Alfredo Molano, Friedensberater der noch amtierenden Regierung Samper, bestätigte, daß die Mauss-Initiative – allerdings als eine von mehreren – zur jetzigen Gesprächsrunde geführt habe. „Was Mauss früher gemacht oder nicht gemacht hat, interessiert uns weniger. Fakt ist, daß er jetzt eine hundertprozentig positive Rolle spielt“, so ein anderer Teilnehmer.

Neu ist, daß nun nicht von vornherein Regierung und Guerilla aufeinanderprallen. Die vorgeschaltete Einbindung der „Zivilgesellschaft“, wie von der ELN gewünscht, wird zu einem zunächst unverbindlichen Meinungsaustausch führen. Der Druck, konkrete Ergebnisse vorweisen zu müssen, entfällt in dieser Phase.

Erwarten könne man, darin sind sich die Teilnehmer einig, lediglich Goodwillmaßnahmen, aber kein rasches Ende des Konflikts, an dem neben der ELN die mächtigeren FARC (Revolutionäre Streitkräfte Kolumbiens), Armee und Paramilitärs beteiligt sind. „Präsident Pastrana muß letztlich die Führung des Friedensprozesses übernehmen“, meinte der Unternehmer Sabas Pretelt. Unisono auch die Forderung, gesellschaftlichen Reichtum umzuverteilen, um dauerhaften Frieden zu erreichen. Für Gewerkschaftsführer Luis Eduardo Garzón willkommener Anlaß, die „neoliberalen Schockmaßnahmen“ zu kritisieren, die Pastrana angekündigt habe.

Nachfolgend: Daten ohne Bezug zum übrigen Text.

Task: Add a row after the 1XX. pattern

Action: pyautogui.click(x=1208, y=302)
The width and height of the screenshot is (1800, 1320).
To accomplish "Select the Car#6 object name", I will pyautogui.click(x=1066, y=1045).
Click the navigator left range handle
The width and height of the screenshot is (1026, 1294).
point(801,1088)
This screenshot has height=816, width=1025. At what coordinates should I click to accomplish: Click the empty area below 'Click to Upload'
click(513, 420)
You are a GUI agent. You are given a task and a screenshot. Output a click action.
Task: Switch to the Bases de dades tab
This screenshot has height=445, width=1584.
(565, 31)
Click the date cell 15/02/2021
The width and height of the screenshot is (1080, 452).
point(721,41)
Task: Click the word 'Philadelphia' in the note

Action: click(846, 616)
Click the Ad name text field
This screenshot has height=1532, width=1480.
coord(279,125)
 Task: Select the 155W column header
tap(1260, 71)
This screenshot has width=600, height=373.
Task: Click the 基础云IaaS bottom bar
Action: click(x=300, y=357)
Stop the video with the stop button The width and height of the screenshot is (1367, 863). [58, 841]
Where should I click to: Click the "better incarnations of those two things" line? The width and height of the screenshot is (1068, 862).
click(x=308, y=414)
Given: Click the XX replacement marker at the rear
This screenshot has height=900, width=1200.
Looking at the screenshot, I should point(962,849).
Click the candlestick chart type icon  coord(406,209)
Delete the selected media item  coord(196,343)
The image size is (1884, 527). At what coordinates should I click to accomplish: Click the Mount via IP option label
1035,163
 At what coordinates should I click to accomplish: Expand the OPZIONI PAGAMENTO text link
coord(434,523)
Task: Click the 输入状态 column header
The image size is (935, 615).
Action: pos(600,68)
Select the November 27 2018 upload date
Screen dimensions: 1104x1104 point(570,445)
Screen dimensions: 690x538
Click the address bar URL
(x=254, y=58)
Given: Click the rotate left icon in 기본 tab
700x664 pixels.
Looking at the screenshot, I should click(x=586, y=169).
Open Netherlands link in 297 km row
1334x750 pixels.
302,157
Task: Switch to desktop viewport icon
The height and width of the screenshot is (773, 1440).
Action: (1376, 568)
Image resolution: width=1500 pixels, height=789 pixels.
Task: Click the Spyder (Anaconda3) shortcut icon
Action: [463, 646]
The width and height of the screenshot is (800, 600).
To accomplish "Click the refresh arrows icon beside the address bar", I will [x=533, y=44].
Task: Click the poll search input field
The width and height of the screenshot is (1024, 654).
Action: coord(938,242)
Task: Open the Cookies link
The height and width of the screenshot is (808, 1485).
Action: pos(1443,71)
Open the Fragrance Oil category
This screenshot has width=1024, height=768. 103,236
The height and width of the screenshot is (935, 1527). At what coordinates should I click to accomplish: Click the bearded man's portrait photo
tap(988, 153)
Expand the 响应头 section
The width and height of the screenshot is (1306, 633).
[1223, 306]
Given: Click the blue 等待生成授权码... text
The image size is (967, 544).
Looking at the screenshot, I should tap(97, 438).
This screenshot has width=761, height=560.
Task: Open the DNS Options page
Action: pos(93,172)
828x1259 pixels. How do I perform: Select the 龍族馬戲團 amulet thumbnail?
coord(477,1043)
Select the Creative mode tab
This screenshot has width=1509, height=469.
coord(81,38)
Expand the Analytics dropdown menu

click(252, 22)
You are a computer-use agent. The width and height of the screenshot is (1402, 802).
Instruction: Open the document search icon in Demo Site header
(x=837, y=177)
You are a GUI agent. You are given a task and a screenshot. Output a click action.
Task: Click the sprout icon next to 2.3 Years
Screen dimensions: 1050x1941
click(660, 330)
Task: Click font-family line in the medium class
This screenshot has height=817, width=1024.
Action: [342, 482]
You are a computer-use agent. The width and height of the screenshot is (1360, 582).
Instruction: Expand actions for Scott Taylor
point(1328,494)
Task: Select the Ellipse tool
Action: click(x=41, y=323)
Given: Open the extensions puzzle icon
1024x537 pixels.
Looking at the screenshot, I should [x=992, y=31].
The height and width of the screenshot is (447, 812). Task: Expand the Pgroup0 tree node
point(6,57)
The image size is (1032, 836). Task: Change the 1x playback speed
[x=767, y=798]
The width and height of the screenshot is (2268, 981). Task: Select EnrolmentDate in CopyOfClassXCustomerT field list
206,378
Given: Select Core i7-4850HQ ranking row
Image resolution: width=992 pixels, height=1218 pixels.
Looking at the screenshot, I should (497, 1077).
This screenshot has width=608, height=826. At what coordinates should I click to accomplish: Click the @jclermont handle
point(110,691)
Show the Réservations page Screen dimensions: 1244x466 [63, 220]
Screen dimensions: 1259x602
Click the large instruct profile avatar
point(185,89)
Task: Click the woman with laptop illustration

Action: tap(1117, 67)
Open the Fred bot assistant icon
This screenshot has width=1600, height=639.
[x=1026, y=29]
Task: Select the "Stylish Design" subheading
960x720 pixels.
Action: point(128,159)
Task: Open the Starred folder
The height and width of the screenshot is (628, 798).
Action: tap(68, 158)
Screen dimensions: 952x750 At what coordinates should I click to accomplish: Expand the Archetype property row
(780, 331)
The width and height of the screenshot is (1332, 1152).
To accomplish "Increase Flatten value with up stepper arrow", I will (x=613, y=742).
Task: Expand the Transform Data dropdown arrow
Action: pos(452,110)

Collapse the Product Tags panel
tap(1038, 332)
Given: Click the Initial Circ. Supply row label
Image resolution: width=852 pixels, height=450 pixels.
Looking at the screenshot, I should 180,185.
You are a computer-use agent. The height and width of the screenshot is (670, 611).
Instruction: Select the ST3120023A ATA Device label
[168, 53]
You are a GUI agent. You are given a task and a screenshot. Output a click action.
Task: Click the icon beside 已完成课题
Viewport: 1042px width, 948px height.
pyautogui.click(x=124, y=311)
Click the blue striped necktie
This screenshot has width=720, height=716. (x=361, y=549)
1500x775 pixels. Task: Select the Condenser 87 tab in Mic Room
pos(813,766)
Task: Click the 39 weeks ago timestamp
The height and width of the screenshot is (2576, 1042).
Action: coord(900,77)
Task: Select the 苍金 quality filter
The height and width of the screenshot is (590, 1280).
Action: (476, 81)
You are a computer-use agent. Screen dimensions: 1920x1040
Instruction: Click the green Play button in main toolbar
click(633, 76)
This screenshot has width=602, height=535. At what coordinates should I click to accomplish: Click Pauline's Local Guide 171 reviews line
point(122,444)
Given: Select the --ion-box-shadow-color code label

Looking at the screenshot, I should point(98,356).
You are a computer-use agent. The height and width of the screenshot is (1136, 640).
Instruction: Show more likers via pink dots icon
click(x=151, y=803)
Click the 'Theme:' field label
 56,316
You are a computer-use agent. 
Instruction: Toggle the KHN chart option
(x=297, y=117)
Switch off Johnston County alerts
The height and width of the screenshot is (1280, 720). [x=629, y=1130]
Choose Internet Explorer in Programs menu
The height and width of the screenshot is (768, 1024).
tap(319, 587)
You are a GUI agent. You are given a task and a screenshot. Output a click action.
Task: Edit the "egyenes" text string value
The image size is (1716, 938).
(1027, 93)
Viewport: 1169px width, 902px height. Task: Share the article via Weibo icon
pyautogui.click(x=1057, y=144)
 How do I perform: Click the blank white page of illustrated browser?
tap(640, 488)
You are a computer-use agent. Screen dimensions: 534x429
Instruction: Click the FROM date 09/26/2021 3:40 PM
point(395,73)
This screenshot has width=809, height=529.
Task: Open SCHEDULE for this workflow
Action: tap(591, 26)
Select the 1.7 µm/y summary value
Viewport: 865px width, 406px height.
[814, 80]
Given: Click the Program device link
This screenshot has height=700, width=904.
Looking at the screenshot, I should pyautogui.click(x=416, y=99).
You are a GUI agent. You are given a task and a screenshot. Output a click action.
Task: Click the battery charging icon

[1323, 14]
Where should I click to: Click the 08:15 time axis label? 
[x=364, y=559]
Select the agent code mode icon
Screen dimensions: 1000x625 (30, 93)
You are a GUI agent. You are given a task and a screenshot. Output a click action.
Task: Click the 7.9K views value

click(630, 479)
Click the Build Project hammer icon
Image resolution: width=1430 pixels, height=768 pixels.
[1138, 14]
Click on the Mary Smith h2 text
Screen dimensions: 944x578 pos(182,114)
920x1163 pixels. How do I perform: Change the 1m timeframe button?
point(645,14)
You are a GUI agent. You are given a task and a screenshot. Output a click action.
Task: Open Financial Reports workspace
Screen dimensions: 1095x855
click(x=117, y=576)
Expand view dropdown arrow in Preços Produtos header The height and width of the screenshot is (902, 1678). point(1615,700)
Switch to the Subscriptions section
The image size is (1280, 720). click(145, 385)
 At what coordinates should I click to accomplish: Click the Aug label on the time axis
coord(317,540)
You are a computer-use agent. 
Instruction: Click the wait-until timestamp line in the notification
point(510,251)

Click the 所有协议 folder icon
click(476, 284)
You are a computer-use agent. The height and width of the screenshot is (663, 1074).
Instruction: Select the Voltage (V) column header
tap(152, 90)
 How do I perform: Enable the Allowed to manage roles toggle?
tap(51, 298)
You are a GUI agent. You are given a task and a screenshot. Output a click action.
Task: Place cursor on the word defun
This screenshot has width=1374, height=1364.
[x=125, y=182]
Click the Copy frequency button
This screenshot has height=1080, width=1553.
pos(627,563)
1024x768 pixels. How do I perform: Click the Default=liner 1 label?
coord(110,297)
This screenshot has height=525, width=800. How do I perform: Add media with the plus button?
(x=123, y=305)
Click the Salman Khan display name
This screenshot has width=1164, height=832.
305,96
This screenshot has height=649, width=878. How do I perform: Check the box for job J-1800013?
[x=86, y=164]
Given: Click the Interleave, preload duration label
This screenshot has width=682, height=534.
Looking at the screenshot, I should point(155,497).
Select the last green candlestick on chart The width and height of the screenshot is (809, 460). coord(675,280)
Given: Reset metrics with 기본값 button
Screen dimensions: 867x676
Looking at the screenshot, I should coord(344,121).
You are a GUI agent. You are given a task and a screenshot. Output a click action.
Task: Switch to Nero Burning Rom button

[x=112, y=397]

Milton Hernández, internationaler Sprecher der ELN, schloß gegenüber der taz definitiv aus, daß die Rebellen auch langfristig einer Entwaffnung zustimmen würden. Auch direkte Gespräche mit den paramilitärischen Gruppen lehnte er ab. Und: „Die Anschläge auf die Pipelines sind die Antwort auf die Ausbeutung unserer Reichtümer durch die Multis. Solange sich daran nichts ändert, behalten wir uns militärische Maßnahmen vor.“

Gestern nachmittag fuhren die TeilnehmerInnen des Friedensforums in ein Kloster, zwei Stunden von Mainz, um dort bis Mittwoch in Klausur zu tagen. Erster Tagesordnungspunkt: gemeinsames Anschauen des WM-Endspiels.